- [SELECTED PASSAGE]
## Begin

Why am I doing it?  Part of it, I am sure, is that I refuse to admit that, at 42, my life is over.  And I also remember the blessing that I received eighteen years ago.

There has to be some sort of healing in all of this.

My failed marriage is a part of it.  For years, the purpose of my life was to represent plural marriage.  That is gone from me now.  As I watched my relationship disintegrate, I tried to find a purpose to my life, and this project came to me overnight.  So whether she realizes it or not, Temple is my muse.  It's all about her.  I will try to make something of my life.  I will live the rest of my life to make her proud of me.

Wednesday, September 5, 2012

Reverse Honeymoon


So I am going to talk a little bit about the breakup between Temple and I.

The first thing I will emphasize - I will not talk about specifics.  Because I love and respect Temple.  And she loves me.  I am not going to say anything that would embarrass her.  I don't blame her.  I don't accuse her.  And if anyone carries the burden of this failed marriage, it is me.  There are a ton of things I could have done better, as a husband, to prevent it from happening.

## End

- [GIVEN REQUEST A]
Answer these questions on the passage about a failed marriage:
(i) What age does the writer give?
(ii) How many years ago did the writer receive the blessing mentioned?
(iii) What date heads the entry titled "Reverse Honeymoon"?
The passage and the records are unrelated material.

Entries on target coordinates:

## Begin

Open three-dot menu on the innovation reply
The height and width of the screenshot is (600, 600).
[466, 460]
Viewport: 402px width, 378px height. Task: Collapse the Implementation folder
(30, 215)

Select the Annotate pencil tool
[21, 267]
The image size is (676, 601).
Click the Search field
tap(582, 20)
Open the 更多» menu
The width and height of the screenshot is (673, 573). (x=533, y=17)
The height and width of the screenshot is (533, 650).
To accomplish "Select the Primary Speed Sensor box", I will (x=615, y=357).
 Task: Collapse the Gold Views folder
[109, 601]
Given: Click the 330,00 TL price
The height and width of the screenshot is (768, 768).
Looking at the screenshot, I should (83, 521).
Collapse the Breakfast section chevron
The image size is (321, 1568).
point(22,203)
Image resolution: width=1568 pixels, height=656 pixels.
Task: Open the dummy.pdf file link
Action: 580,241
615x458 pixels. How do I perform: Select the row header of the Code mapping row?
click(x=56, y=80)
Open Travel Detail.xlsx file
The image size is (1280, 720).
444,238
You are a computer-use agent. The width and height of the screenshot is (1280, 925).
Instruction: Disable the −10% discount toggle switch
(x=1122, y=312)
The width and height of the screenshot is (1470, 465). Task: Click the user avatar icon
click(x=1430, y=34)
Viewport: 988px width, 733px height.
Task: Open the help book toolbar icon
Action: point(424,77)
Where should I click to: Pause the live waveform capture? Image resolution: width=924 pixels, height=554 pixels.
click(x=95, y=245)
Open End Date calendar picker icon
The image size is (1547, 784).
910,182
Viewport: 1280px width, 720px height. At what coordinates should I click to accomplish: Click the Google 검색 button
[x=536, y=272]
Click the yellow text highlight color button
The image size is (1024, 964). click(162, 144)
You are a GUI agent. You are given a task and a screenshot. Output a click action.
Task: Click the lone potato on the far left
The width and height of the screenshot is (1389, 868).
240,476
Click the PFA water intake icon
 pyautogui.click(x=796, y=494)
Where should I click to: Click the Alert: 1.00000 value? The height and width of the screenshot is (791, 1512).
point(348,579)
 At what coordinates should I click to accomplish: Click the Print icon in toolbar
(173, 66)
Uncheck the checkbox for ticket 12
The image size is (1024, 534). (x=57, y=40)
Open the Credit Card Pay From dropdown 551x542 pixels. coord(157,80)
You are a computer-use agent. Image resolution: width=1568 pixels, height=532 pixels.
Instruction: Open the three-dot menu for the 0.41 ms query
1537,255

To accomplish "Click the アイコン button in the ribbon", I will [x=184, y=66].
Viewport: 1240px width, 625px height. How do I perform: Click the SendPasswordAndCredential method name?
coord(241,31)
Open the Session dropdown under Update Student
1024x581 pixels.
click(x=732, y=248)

## End

- [GIVEN REQUEST B]
Please give the records from the line that contains "Task: Collapse the Gold Views folder" through the line that contains "point(348,579)" as a numbered list, leaving out blank lines.

- [REPLY A]
(i) 42
(ii) Eighteen years ago
(iii) Wednesday, September 5, 2012

- [REPLY B]
1.  Task: Collapse the Gold Views folder
2. [109, 601]
3. Given: Click the 330,00 TL price
4. The height and width of the screenshot is (768, 768).
5. Looking at the screenshot, I should (83, 521).
6. Collapse the Breakfast section chevron
7. The image size is (321, 1568).
8. point(22,203)
9. Image resolution: width=1568 pixels, height=656 pixels.
10. Task: Open the dummy.pdf file link
11. Action: 580,241
12. 615x458 pixels. How do I perform: Select the row header of the Code mapping row?
13. click(x=56, y=80)
14. Open Travel Detail.xlsx file
15. The image size is (1280, 720).
16. 444,238
17. You are a computer-use agent. The width and height of the screenshot is (1280, 925).
18. Instruction: Disable the −10% discount toggle switch
19. (x=1122, y=312)
20. The width and height of the screenshot is (1470, 465). Task: Click the user avatar icon
21. click(x=1430, y=34)
22. Viewport: 988px width, 733px height.
23. Task: Open the help book toolbar icon
24. Action: point(424,77)
25. Where should I click to: Pause the live waveform capture? Image resolution: width=924 pixels, height=554 pixels.
26. click(x=95, y=245)
27. Open End Date calendar picker icon
28. The image size is (1547, 784).
29. 910,182
30. Viewport: 1280px width, 720px height. At what coordinates should I click to accomplish: Click the Google 검색 button
31. [x=536, y=272]
32. Click the yellow text highlight color button
33. The image size is (1024, 964). click(162, 144)
34. You are a GUI agent. You are given a task and a screenshot. Output a click action.
35. Task: Click the lone potato on the far left
36. The width and height of the screenshot is (1389, 868).
37. 240,476
38. Click the PFA water intake icon
39.  pyautogui.click(x=796, y=494)
40. Where should I click to: Click the Alert: 1.00000 value? The height and width of the screenshot is (791, 1512).
41. point(348,579)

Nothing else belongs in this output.